Volta e meia surge um ator que, fora do circuitão hollywoodiano, alia um talento absurdo a ótimas escolhas de carreira para se tornar um nome quente no cinema e entrar na minha lista de favoritos. Foi assim com Tony Leung e Joseph Gordon-Levitt, por exemplo. O caso mais recente, contudo, é o de Mads Mikkelsen.
Nascido na Dinamarca, Mikkelsen já tinha chamado atenção em ótimos filmes dos também nórdicos Nicolas Winding Refn e Susanne Bier. Em Hollywood, teve a honra de fazer o primeiro vilão da série 007 com Daniel Craig - e quem viu a cena da tortura de James Bond em CASSINO ROYALE sabe do que o cara é capaz. No fraco FÚRIA DE TITÃS, em meio a um elenco no automático, Mikkelsen parecia estar em um filme muito melhor devido à qualidade de sua atuação.
Recentemente, assisti a duas excelentes obras em que Mads Mikkelsen mostra não só sua versatilidade mas também o ótimo faro para a escolha de papéis. A primeira é A CAÇA, excelente drama opressivo de Thomas Vinterberg, e O AMANTE DA RAINHA, filme histórico que foi indicado ao Oscar de filme estrangeiro esse ano.

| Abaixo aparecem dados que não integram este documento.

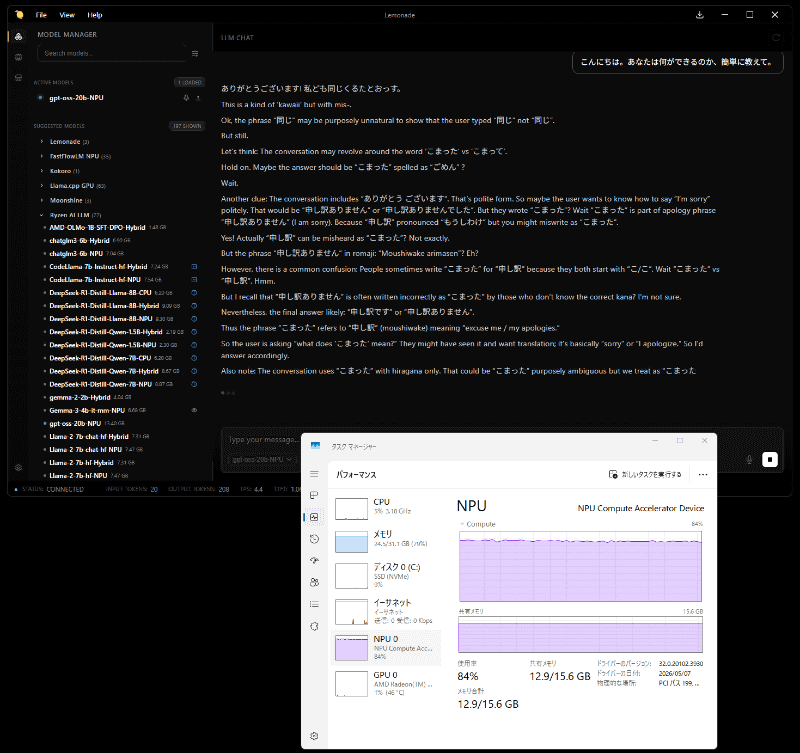Expand the FastFlowLM NPU model group

(x=42, y=156)
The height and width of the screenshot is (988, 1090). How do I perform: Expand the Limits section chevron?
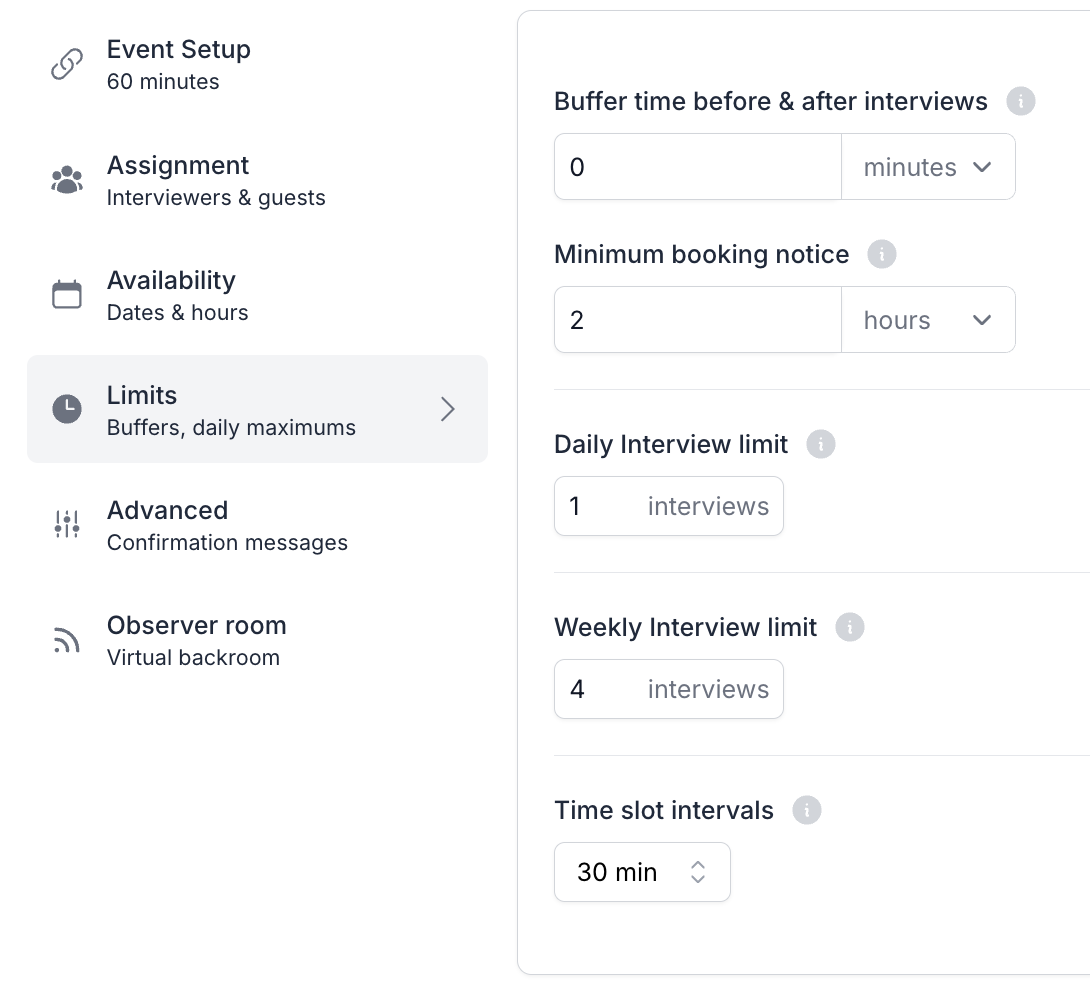(x=448, y=409)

A CAÇA conta a história de um professor de uma creche (Mikkelsen) que cai numa espiral de desgraça quando uma criança afirma ter visto o "pipi" dele - está evidente o abuso sexual. A partir de uma sutil porém notável reflexão sobre uma fé nórdica na honestidade dos indivíduos (especialmente crianças), A CAÇA denota como a culpa de algo tão horrível só pode ser genuína. Afinal de contas, quem mentiria ou inventaria um dos crimes hediondos que pode existir? Vinterberg usa de metáforas interessantes para ilustrar a situação terrível em que se encontra o professor, da inabilidade de se pisar em rachaduras (uma espécie de TOC que a menininha acusadora tem) até a tradicional cultura de caça presente na Dinamarca. Mikkelsen representa de forma pungente a exclusão social (por vezes através da violência) a que o professor é submetido e a dor de ser visto como vilão por um uma comunidade mais vilanesca do que ele.